## EXERCISE AIM
Within the listing below, count the lines that include "agent" and give the count alone.

--- INPUT MATERIAL ---

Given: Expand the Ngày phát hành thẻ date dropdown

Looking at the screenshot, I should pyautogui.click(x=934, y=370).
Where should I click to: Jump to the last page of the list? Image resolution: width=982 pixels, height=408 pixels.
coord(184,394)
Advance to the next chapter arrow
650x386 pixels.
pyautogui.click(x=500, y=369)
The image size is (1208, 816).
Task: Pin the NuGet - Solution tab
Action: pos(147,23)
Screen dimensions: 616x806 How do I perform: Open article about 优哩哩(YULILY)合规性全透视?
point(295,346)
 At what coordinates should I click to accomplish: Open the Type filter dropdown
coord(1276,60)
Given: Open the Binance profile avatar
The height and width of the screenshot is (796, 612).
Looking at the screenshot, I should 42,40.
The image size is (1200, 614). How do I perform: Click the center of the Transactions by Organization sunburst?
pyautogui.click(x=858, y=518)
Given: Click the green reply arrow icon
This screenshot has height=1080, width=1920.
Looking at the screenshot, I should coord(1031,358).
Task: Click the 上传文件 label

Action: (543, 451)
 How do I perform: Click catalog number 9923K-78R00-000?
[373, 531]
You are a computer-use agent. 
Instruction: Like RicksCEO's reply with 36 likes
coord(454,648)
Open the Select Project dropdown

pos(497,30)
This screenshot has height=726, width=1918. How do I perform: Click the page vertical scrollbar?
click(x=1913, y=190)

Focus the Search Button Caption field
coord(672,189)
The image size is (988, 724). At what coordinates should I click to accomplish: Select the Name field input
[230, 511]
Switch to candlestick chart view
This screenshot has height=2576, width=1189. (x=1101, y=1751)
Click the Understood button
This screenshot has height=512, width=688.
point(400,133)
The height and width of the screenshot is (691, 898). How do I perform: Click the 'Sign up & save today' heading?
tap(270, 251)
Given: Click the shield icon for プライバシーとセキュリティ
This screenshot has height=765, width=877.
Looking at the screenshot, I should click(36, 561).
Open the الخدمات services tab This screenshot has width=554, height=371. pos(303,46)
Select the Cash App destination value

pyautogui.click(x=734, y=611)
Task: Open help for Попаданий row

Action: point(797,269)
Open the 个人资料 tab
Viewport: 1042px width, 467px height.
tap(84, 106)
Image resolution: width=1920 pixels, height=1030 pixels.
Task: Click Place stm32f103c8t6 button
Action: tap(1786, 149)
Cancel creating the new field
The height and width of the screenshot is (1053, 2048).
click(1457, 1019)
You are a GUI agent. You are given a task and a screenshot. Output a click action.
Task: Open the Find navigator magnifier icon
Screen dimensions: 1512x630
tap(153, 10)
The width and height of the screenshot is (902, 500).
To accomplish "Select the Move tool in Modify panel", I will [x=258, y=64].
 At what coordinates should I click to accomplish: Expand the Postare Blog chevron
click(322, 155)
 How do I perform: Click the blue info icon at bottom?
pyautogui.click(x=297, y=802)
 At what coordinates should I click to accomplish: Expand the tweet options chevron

---

## ANSWER FOR THE TASK
2